His tone was severe, even threatening. But in Season 2, this was a necessary and viable message that everyone needed to hear. Aside from Rick and Daryl, the group was still largely helpless. Rick had certainly already fumbled a few decisions as de-facto leader, but without him everyone was unquestionably screwed. But now, every surviving member of his group—along with some of the new additions—can hold their own. And since Season 2, Rick has only proven less capable as a leader. For a few seasons, he was an indecisive fool who privileged his own selectively functional moral compassover the opinions of others—to the detriment of everyone. As we’ve seen repeatedly in this season, he has almost no problem letting however many people he deems necessary perish in the single-minded pursuit of his own plans and goals—as long as they’re not the few people he considers worth keeping alive. Whatever followers Rick has amassed in Alexandria has been through fear—of both the outside world and Rick himself. As Rick becomes increasingly Machiavellan—and at times mentally unstable—almost resembling a despot from Game of Thrones, one has to wonder: Why is he in charge, again?

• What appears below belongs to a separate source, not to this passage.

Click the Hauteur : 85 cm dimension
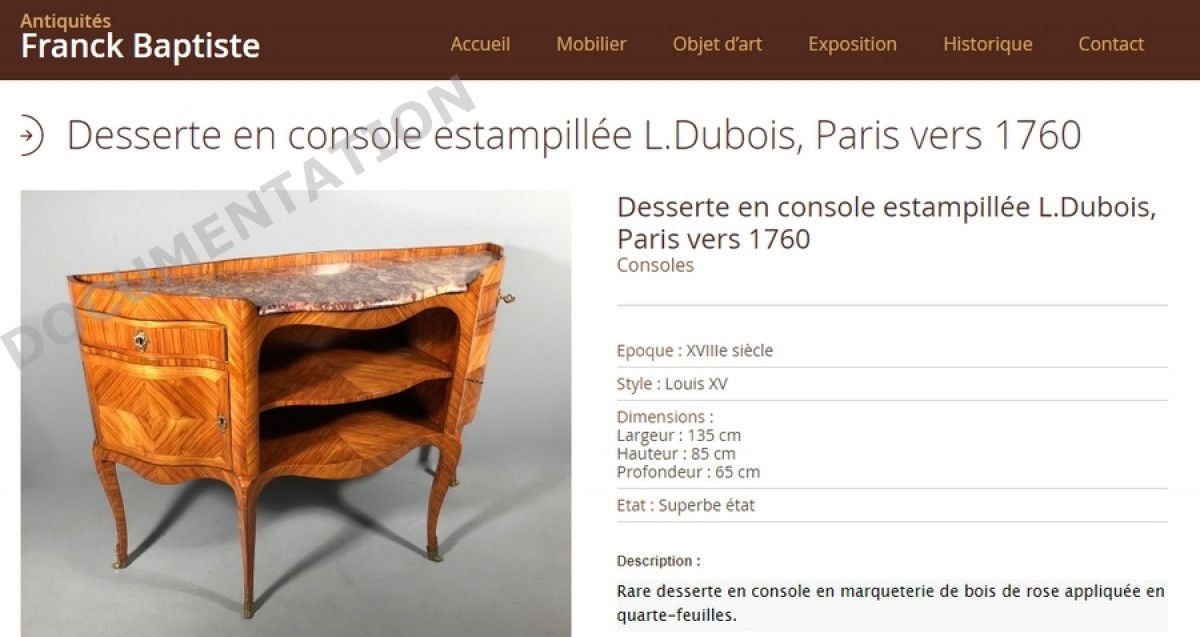 (676, 454)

For a long time, the answer was simple: If not Rick, then whom? But now there’s a painfully obvious answer in Michonne. When we first met her, Michonne was not a viable leader—she was closed-off, cagey, and—despite her close relationship with the group’s lost member Andrea—not clearly trustworthy. She could also develop tunnel vision around her goals, as in her highly personal quest to kill Woodbury’s villainous Governor. For a long time, we could have put her in the same bucket as gifted survivalists Daryl and Carol, both of whom are exceedingly combat-ready, but lack the big-picture tactical mind and desire it takes to lead.

Over time, though, Michonne has opened up and proven to be more than simply a lethal katana-wielder: She’s a quick thinker and effective leader. Her appointment to Alexandria’s town constable alongside Rick in Season 5 was our first signal of her leadership skills. The moment, episodes later, when she subdued Rick’s foam-mouth ranting by knocking him out, should have sent a clear message about who the group’s real leader should be. And although Michonne and Glenn’s attempt to make a break for Alexandria proved extremely lethal, Michonne shined as a tactician who knew when to boost morale, put skeptical troops in their place, and—most importantly—move on from lost causes. (Of course, next to Rick, who said for everyone to hear that Michonne and Glenn should sacrifice whoever necessary to make it out alive, anyone would look like a good morale-boosting leader.) The run was a fool’s errand no one could opt out of anyway, but Michonne led the charge as well as anyone could.

Several other shows have already shown us that it’s possible to smoothly downgrade a show’s main character into a more supporting role. Of course Game of Thrones makes bloody sport of this by killing off its heroes in order to force the show’s focal point to shift. But Orange Is the New Black, which is, like Walking Dead, an ensemble show, quietly moved Piper from lead role to ensemble member early on in order to invest more time in the more interesting backstories of its other characters; it made the show overall much better. AMC’s Halt and Catch Fire transitioned from spotlighting its clichéd male characters to focusing on their more fascinating female counterparts, which also gave the series some much-needed heart.

So The Walking Dead could make a similarly subtle transition after giving Michonne the well-earned reins, sidelining Rick and supplying him with a more marginal, but still interesting, role in the plot. This season has been grappling with the idea of optimism, and how it fits into The Walking Dead’s dystopian wasteland. Rick’s good-leader-gone-bad trajectory is by now a grim, well-trodden cliché—especially in dystopian narratives.

Michonne embodies optimism in the face of the apocalypse. Unlike Rick, she values human life against all odds. After five seasons and counting of Rick’s rule, the prospect of shunting him might be a daunting one for the show’s writers. But there’s a better life waiting for The Walking Dead if it makes that change.